Per the HCA, hazardous chemicals are defined as in section 2.1 above and include any of the substances listed in 29 CFR 1910.1200, parts (c) or (d), or any chemicals listed in the most current American Conference of Governmental Industrial Hygienists booklet “Threshold Limit Values and Biological Exposure Indices.”

 

2.3       Chemical Inventory Systems

UTMB Policy and the Texas HCA require that all areas using or storing hazardous chemicals maintain a chemical inventory.  This inventory must be updated each year via a physical inventory of chemical containers.  This inventory must be provided to EHS on request, typically during the annual Lab Audit process. 

Keep the following guidelines in mind while performing the physical inventory:

· Replace deteriorating labels before the information is illegible or lost.

· Dispose of material not anticipated to be used within a reasonable time period.

· Have experienced personnel inspect and dispose of deteriorating containers or containers in which it is apparent that a chemical change has occurred.

· Dispose of or recycle chemicals before the expiration date. 

It is recommended that chemical inventories be maintained electronically with a minimum of the following information:

Smith Lab Chemical Inventory

May 1, 2008

Chemical

Quantity

Vendor

Catalog #

Location

Room #

MSDS?

Acetone

4 L

Fisher

A18 sk-4

Flammables Cabinet

4.114

TTX

1 mg.

Sigma

TTX8234

-80 CFreezer

4.112

Agarose

25 g.

Ambion

9041G

Shelf above bench

4.110

 

2.4       Chemical Labeling

2.4.1       Scope

This policy applies to all who purchase, use and store chemicals or commercial products containing chemicals including, but not limited to, paints, aerosol lubricants, cleaning agents, and other such non-laboratory products.  This policy does not affect pharmaceuticals dispensed by the UTMB Pharmacy Department.

2.4.2       Purpose

The purpose of this policy is to communicate to employees the chemical identity and other pertinent hazard information for the chemicals in their work area. 

2.4.3       Policy

The Texas HCA and UTMB Policy require that all containers of hazardous chemicals be labeled with certain information.  The Texas HCA Chapter 502.007 further states that a label on an existing container of a hazardous chemical may not be removed or defaced unless it is illegible, inaccurate, or does not conform to the OSHA standard (29 CFR 1910.1200) or other applicable labeling requirements. 

This policy is to be part of new employee HCA training before working with any chemicals or chemical products. 

Labels can be printed or handwritten.  Information can also be written directly on the container (e.g., permanent marker, wax or grease pencil).  Some commercial labeling systems are allowed as well.  The HMIS (Hazardous Materials Identification System) is acceptable.  The NFPA (National Fire Protection Association) 704 labeling system is not acceptable.  HMIS labels can be purchased through Scientific Alley or through lab supply catalogs.

2.4.4       Procedure

New Containers

Check each new chemical container upon delivery to make sure it is labeled.  Original manufacturer container labels or new labels on original containers must contain: 

· Chemical identity (use chemical names not abbreviations)

· Concentration

· Appropriate hazard warnings (e.g.

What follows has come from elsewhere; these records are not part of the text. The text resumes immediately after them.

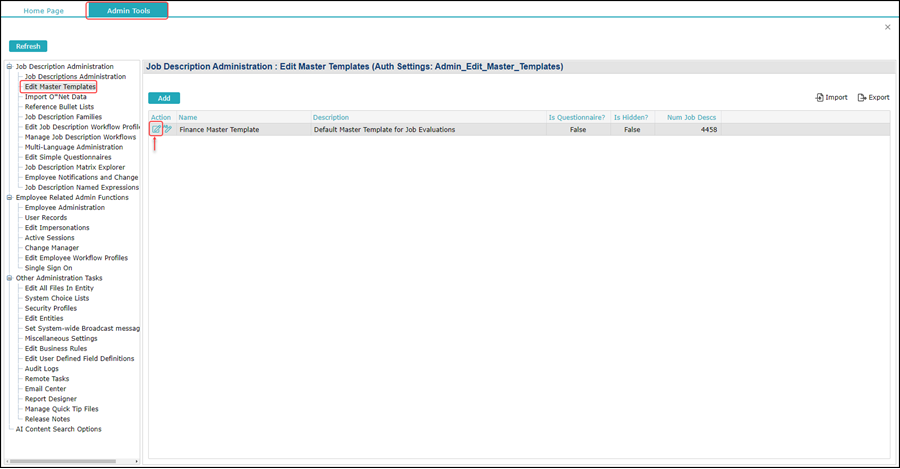Click the sidebar scrollbar right arrow
The image size is (900, 469).
[x=137, y=461]
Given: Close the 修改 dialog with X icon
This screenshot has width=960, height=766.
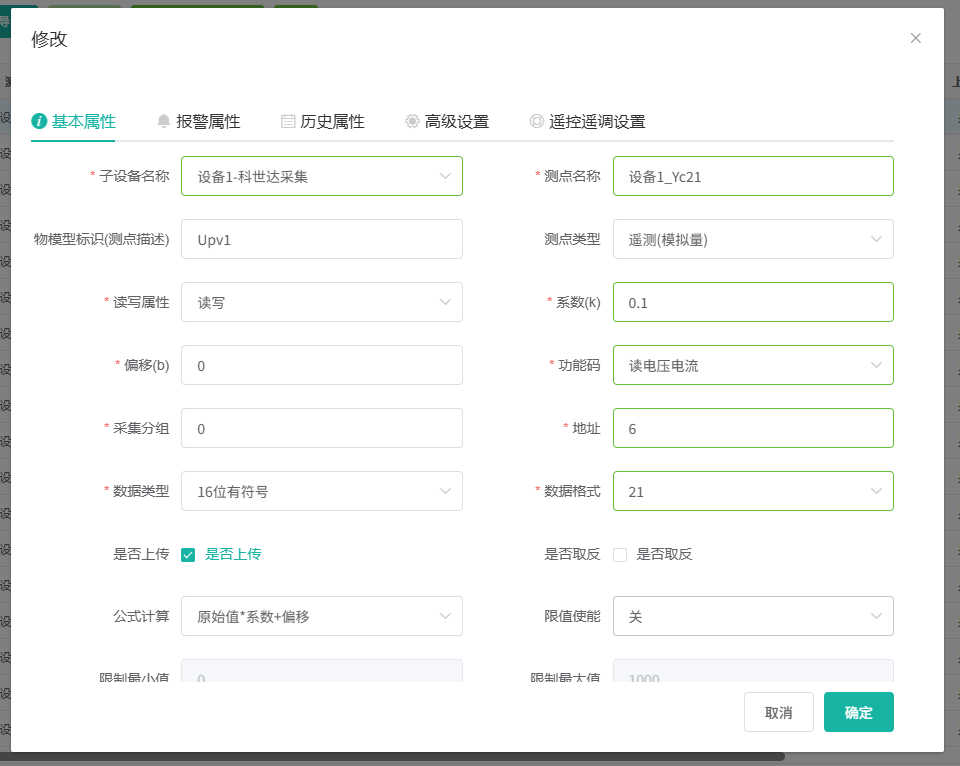Looking at the screenshot, I should [x=915, y=38].
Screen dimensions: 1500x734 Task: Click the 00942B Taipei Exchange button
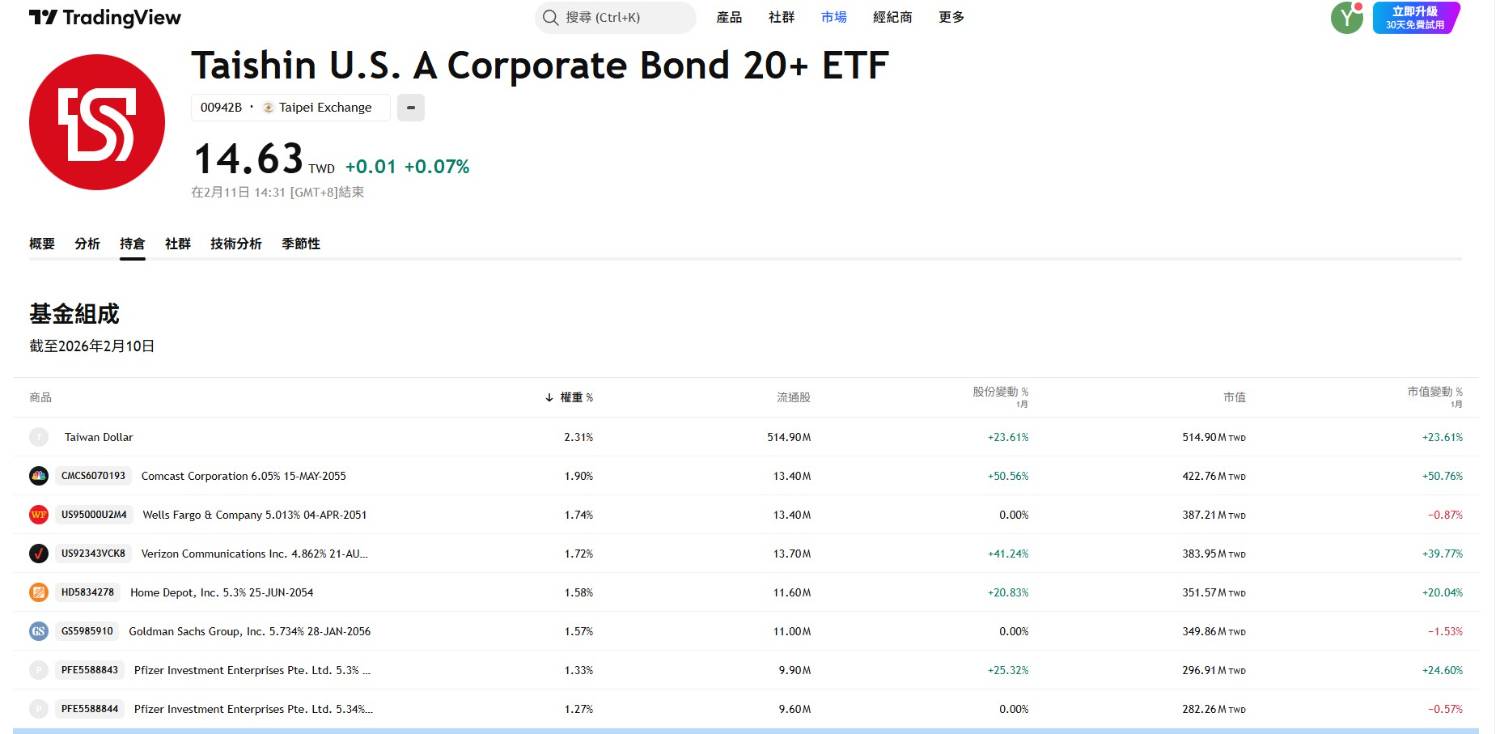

HMIS numerical ratings)

· Manufacturer’s name and address

If the information is present, place the date received on the container along with the name of the owner.  If the owner’s initials are used, they must be unique to that laboratory so that the owner may be located if necessary.  Place the container in an appropriate storage place according to its hazards.  When the chemical container is opened, place the date opened on the label as well.

Existing Containers

Containers used to prepare a solution or mixture must be labeled with:

 · Chemical identity (use chemical names not abbreviations)

· Concentration

· Appropriate hazard warnings (e.g. HMIS numerical ratings)

· Date prepared

· Initials of the person who prepared the solution or mixture 

For mixtures, assign the value of the most hazardous component in each category.  Refer to a chemical catalog or the MSDS for the HMIS numerical ratings.  If these sources do not have the information, see HMIS III HAZARD RATINGS below or contact EHS for assistance. 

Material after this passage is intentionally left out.